The road to transform your field service organization does not need to be a rocky one. Solid, upfront planning and a laser focus on your team can make your journey smooth. It can also help you realize the benefits from your field service solution investment quickly.

Are You Ready?
This might sound like a simple question, but how do you know? What key indicators give you confidence that your organization knows the solution deployment plan and how success will be measured? How do you know the right team has been assembled with the right skills, the right goals and a clear understanding of how they will achieve the desired outcomes? Here are two things you can do to ensure your project stays on the road, and out of the weeds.

Plan for Outcomes
“By failing to prepare, you are preparing to fail.” – Benjamin Franklin

Building a credible plan that has both top management and the execution team’s full support can be harder than it looks. In fact, you greatly improve the odds of achievement by taking each and every business objective for the solution and drilling into the processes and systems that will deliver the expected result. Most importantly, ambiguity in the process will be removed by documenting how goal attainment will be measured and how those metrics will be built into the field service solution. Write it down and have everyone on the team, from top management down, agree on the plan.

Plan for the Right Team
“Teamwork is the ability to work together toward a common vision. The ability to direct individual accomplishments toward organizational objectives. It is the fuel that allows common people to attain uncommon results.” — Andrew Carnegie

Staffing the program team for success is often overlooked in IT project implementation. It’s easy to rationalize that the skills you have map well to the skills you need. Often, this is not the case. By developing a skills map, you can identify the critical skills required on the project, map your team to those skills and then augment your team as necessary with outside resources. And don’t forget to consciously develop that team. A team that knows and trusts each other performs better every time. Frequently, we see a short-sighted budget-driven approach to staffing that shortcuts critical team skills and assumes that the human factors will take care of themselves.

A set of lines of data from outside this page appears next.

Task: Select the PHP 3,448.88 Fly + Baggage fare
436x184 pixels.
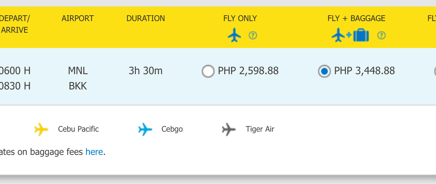Action: pyautogui.click(x=324, y=71)
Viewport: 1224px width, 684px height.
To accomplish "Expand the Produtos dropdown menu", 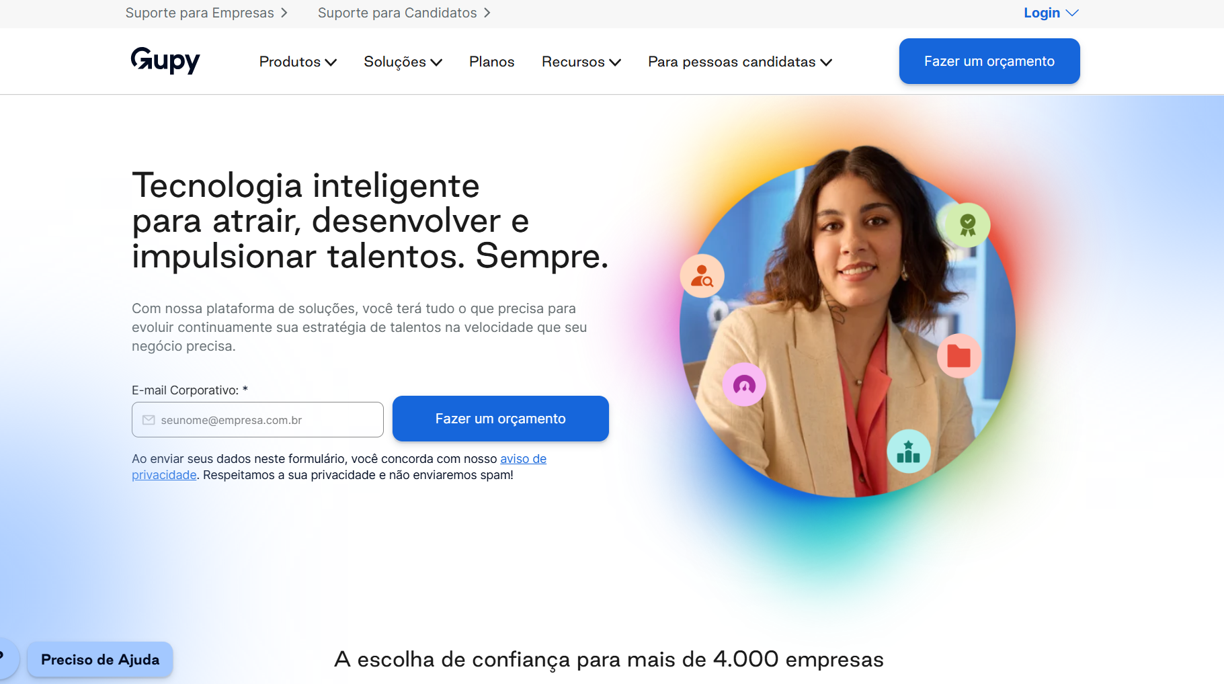I will click(298, 62).
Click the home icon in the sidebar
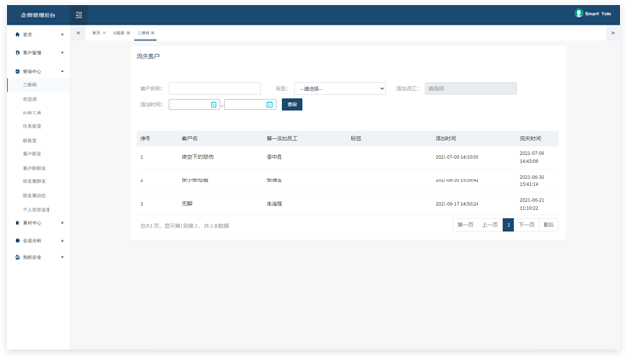The image size is (627, 359). click(17, 34)
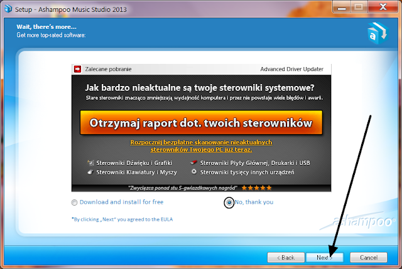Screen dimensions: 402x269
Task: Click the Jak bardzo nieaktualne headline text
Action: (x=200, y=87)
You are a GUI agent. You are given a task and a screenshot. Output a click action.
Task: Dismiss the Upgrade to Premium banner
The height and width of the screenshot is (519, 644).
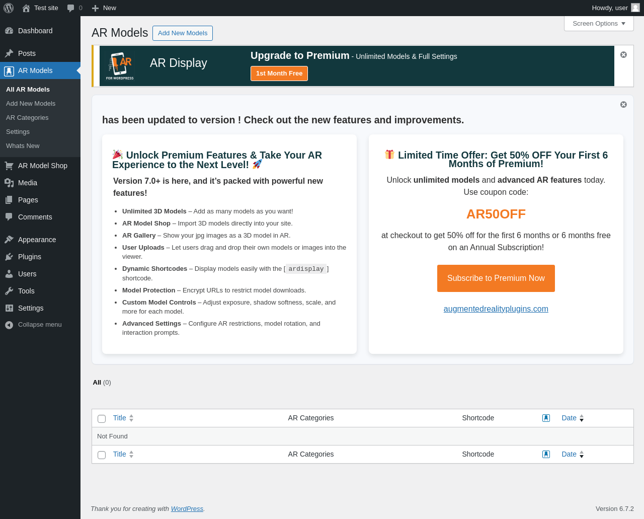coord(623,54)
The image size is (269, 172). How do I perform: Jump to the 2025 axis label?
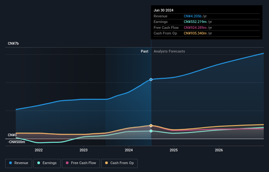pyautogui.click(x=174, y=150)
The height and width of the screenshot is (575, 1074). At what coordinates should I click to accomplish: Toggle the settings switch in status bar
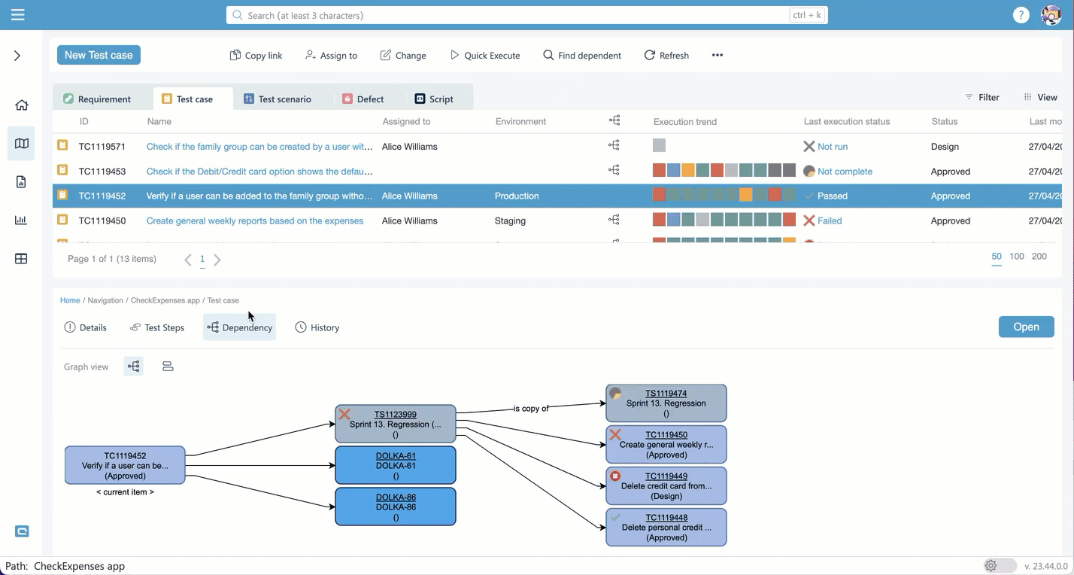coord(1000,566)
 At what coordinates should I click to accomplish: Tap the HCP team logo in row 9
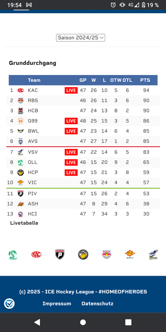click(21, 172)
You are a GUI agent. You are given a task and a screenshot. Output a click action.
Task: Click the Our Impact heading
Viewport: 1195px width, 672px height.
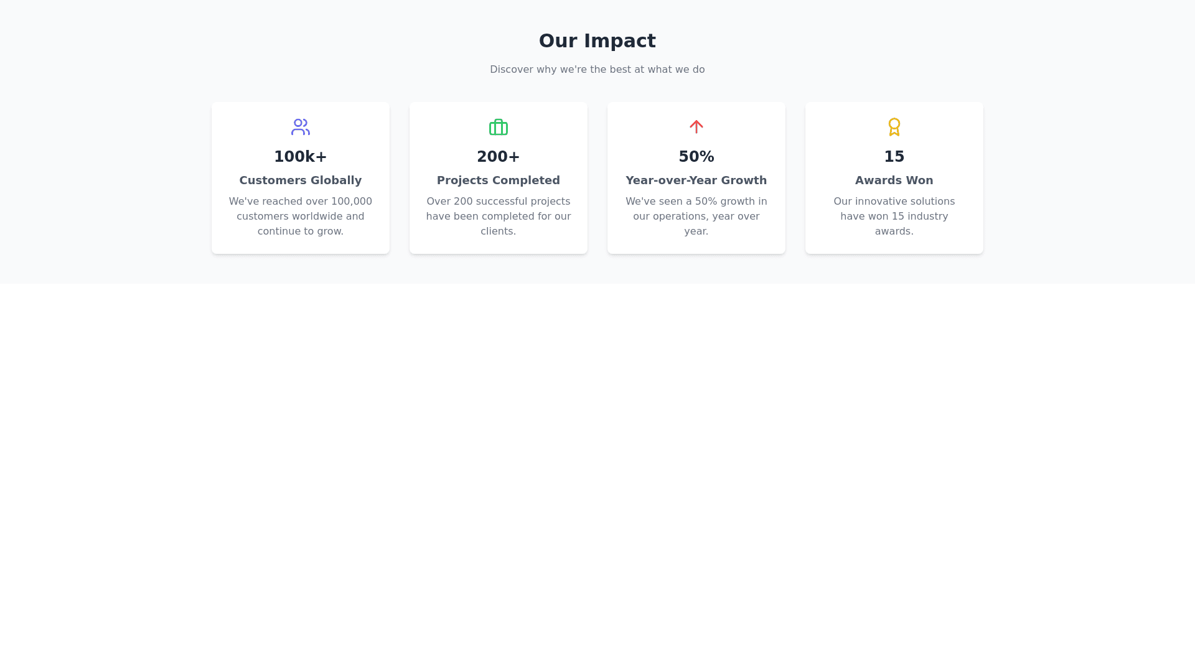pos(597,41)
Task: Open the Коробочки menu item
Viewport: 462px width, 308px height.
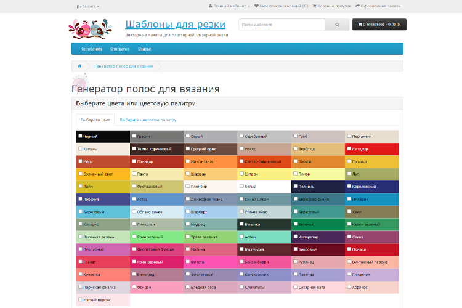Action: point(91,49)
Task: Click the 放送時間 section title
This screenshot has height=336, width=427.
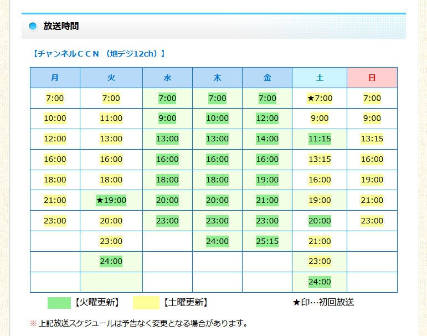Action: (x=61, y=26)
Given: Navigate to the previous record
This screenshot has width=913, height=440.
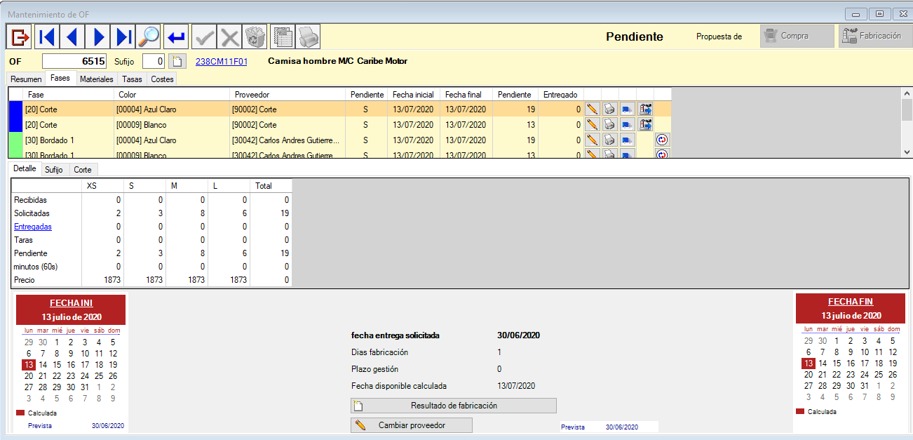Looking at the screenshot, I should point(72,36).
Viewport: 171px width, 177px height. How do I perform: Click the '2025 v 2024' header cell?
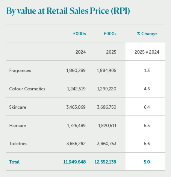(x=147, y=52)
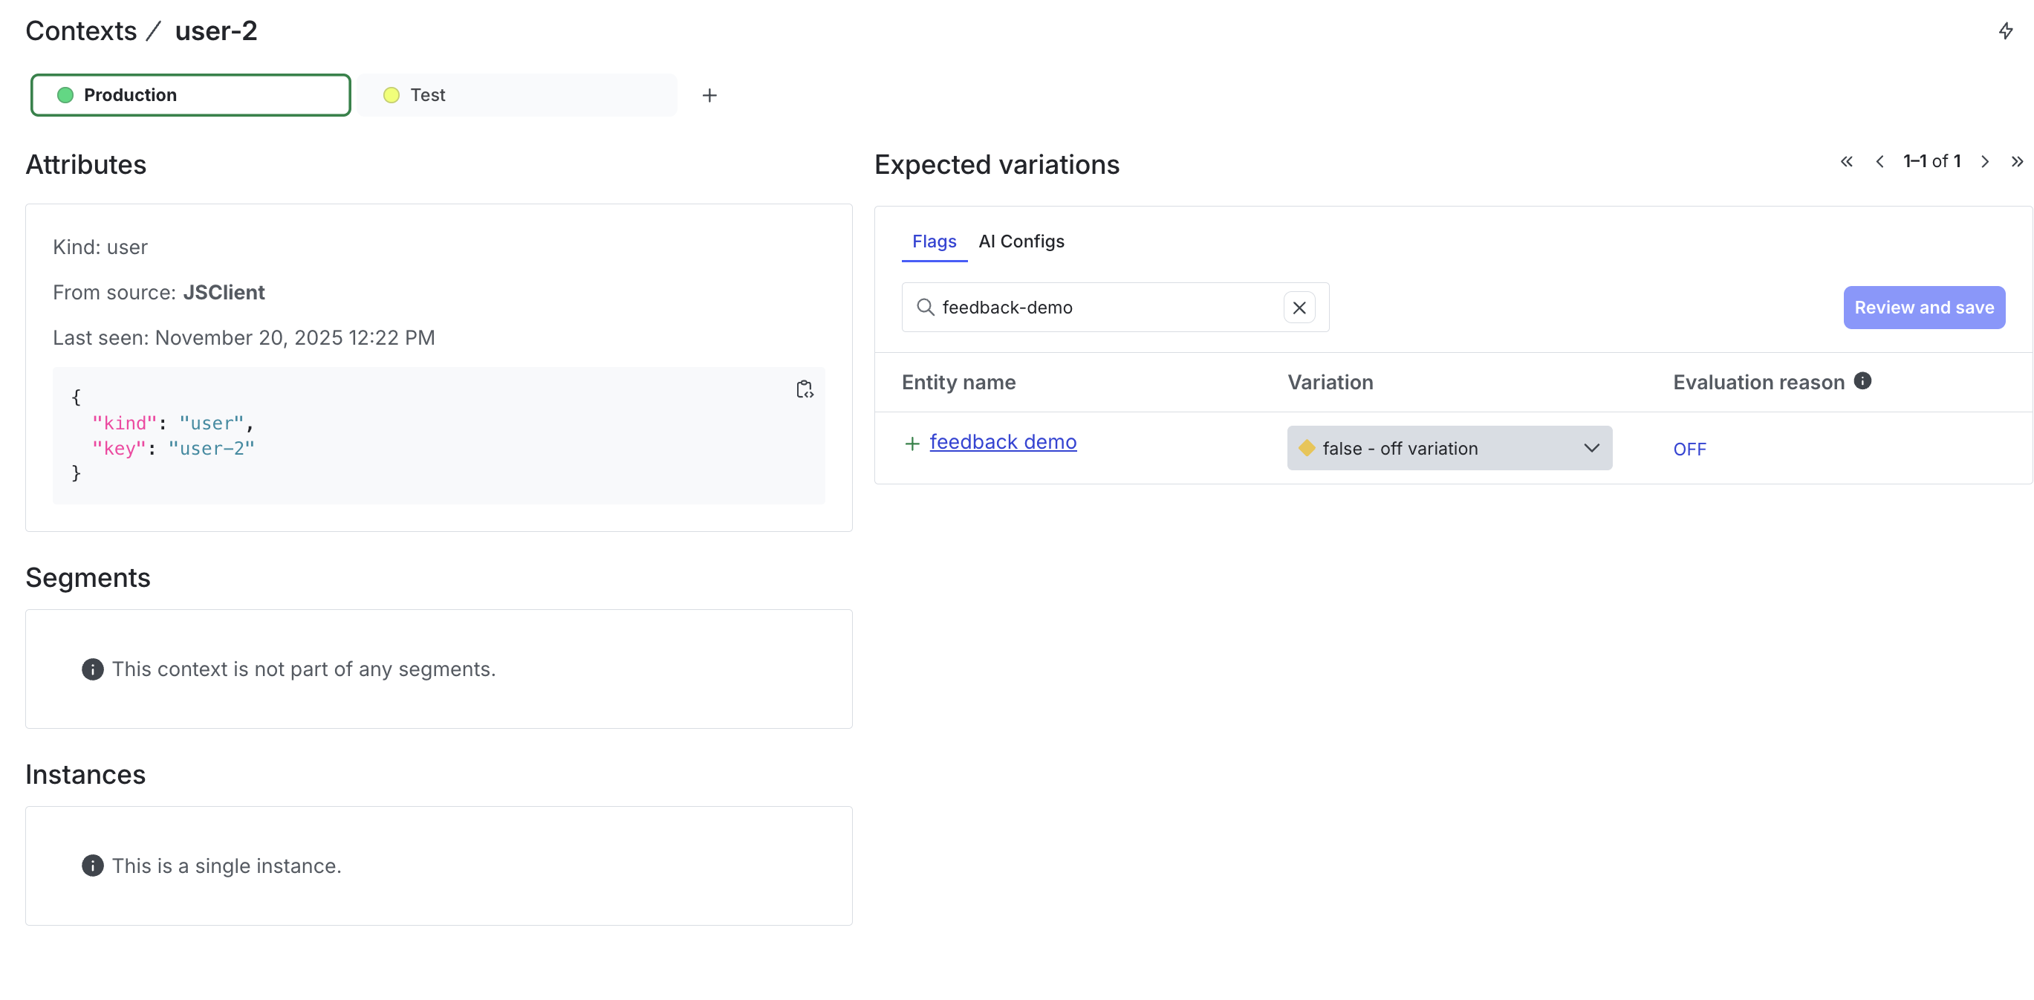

Several months ago I participated in a project kick-off where the project manager took an extra two hours out of a packed agenda to let each of the twenty people in the room say a little about themselves. The manager asked each person to explain what the project meant to them, what their hobbies were and what they were looking forward to that weekend. What a great way to simultaneously break the ice within the team and confirm alignment with the project objectives! Over the course of the week-long meeting, the participants often referred back to those personal anecdotes and it opened up communication within the team.

Fast forward several months, and that team has successfully hit their milestones– leveraging those relationships to overcome challenges. And they’ve done so with smiles on their faces throughout the project’s lifecycle. The results are a credit to our customer’s investment in planning and team development. That two-hour upfront investment in team building sure paid for itself.